We can now extract one or more rows using those row names:
R
dat2["Sub072", ]
OUTPUT
Gender Group BloodPressure Age Aneurisms_q1 Aneurisms_q2 Aneurisms_q3
Sub072 m Control 116 17.4 118 165 220
Aneurisms_q4
Sub072 227
R
dat2[c("Sub009", "Sub072"), ]
OUTPUT
Gender Group BloodPressure Age Aneurisms_q1 Aneurisms_q2
Sub009 m Treatment2 131 19.4 117 215
Sub072 m Control 116 17.4 118 165
Aneurisms_q3 Aneurisms_q4
Sub009 181 272
Sub072 220 227
Note that row names must be unique!
For
example, if we try and read in the data setting the Group
column as row names, R will throw an error because values in that column
are duplicated:
R
dat2 <- read.csv(file = 'data/sample.csv', header = TRUE, stringsAsFactors = FALSE, row.names=3)
ERROR
Error in read.table(file = file, header = header, sep = sep, quote = quote, : duplicate 'row.names' are not allowed
Addressing by Logical Vector
A logical vector contains only the special values TRUE
and FALSE
.
R
c(TRUE, TRUE, FALSE, FALSE, TRUE)
OUTPUT
[1] TRUE TRUE FALSE FALSE TRUE
Truth and Its Opposite
Note the values TRUE
and FALSE
are all
capital letters and are not quoted.
Logical vectors can be created using
relational operators
e.g. <, >, ==, !=, %in%
.
R
x <- c(1, 2, 3, 11, 12, 13)
x < 10
OUTPUT
[1] TRUE TRUE TRUE FALSE FALSE FALSE
R
x %in% 1:10
OUTPUT
[1] TRUE TRUE TRUE FALSE FALSE FALSE
We can use logical vectors to select data from a data frame. This is often referred to as logical indexing.
R
index <- dat$Group == 'Control'
dat[index,]$BloodPressure
OUTPUT
[1] 132 173 129 77 158 81 137 111 135 108 133 139 126 125 99 122 155 133 94
[20] 98 74 116 97 104 117 90 150 116 108 102
Often this operation is written as one line of code:
R
plot(dat[dat$Group == 'Control', ]$BloodPressure)
Using Logical Indexes
- Create a scatterplot showing BloodPressure for subjects not in the control group.
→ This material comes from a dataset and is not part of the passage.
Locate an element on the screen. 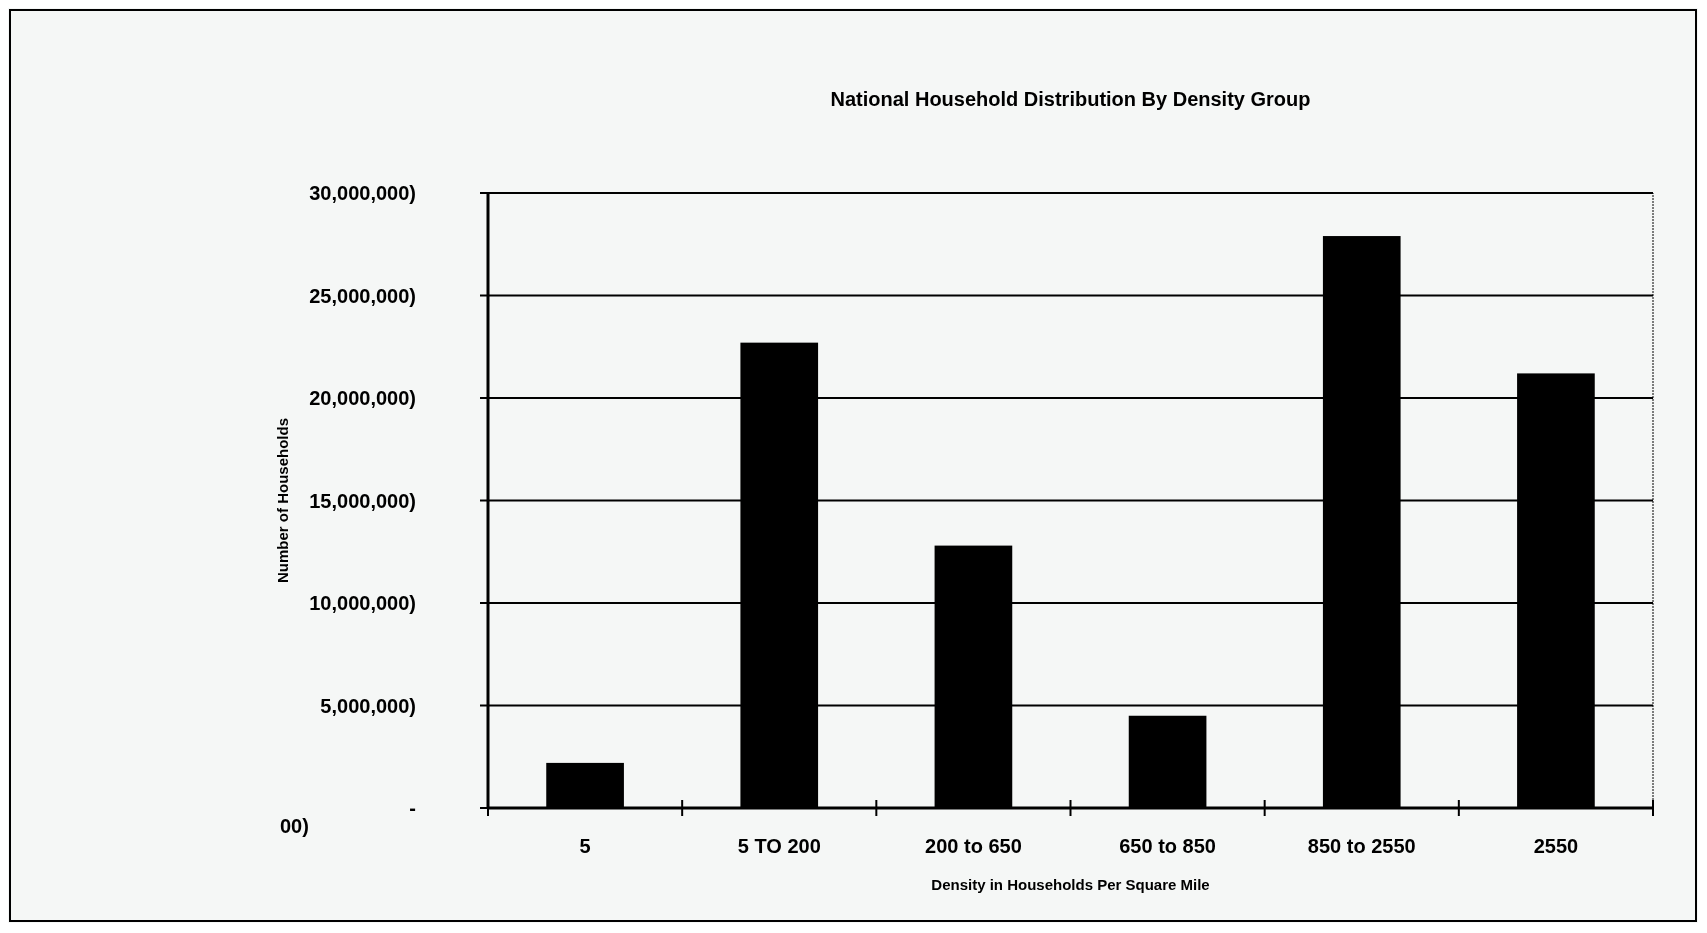  x-tick-label: 200 to 650 is located at coordinates (974, 846).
- How many ways are there to index this set of subjects?
- The code for such a plot:
R
plot(dat[dat$Group != 'Control', ]$BloodPressure)
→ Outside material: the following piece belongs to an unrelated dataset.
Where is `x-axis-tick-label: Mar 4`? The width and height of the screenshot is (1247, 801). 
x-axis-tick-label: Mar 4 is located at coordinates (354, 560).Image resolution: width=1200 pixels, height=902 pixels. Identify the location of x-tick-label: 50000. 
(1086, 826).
2. In addition to dat$Group != 'Control'
, one could use
dat$Group %in% c("Treatment1", "Treatment2")
.
Combining Addressing and Assignment
The assignment operator <-
can be combined with
addressing.
R
x <- c(1, 2, 3, 11, 12, 13)
x[x < 10] <- 0
x
OUTPUT
[1] 0 0 0 11 12 13
Updating a Subset of Values
In this dataset, values for Gender have been recorded as both
uppercase M, F
and lowercase m, f
. Combine the
addressing and assignment operations to convert all values to
lowercase.
R
dat[dat$Gender == 'M', ]$Gender <- 'm'
dat[dat$Gender == 'F', ]$Gender <- 'f'
Key Points
- Data in data frames can be addressed by index (subsetting), by logical vector, or by name (columns only).
- Use the
$
operator to address a column by name.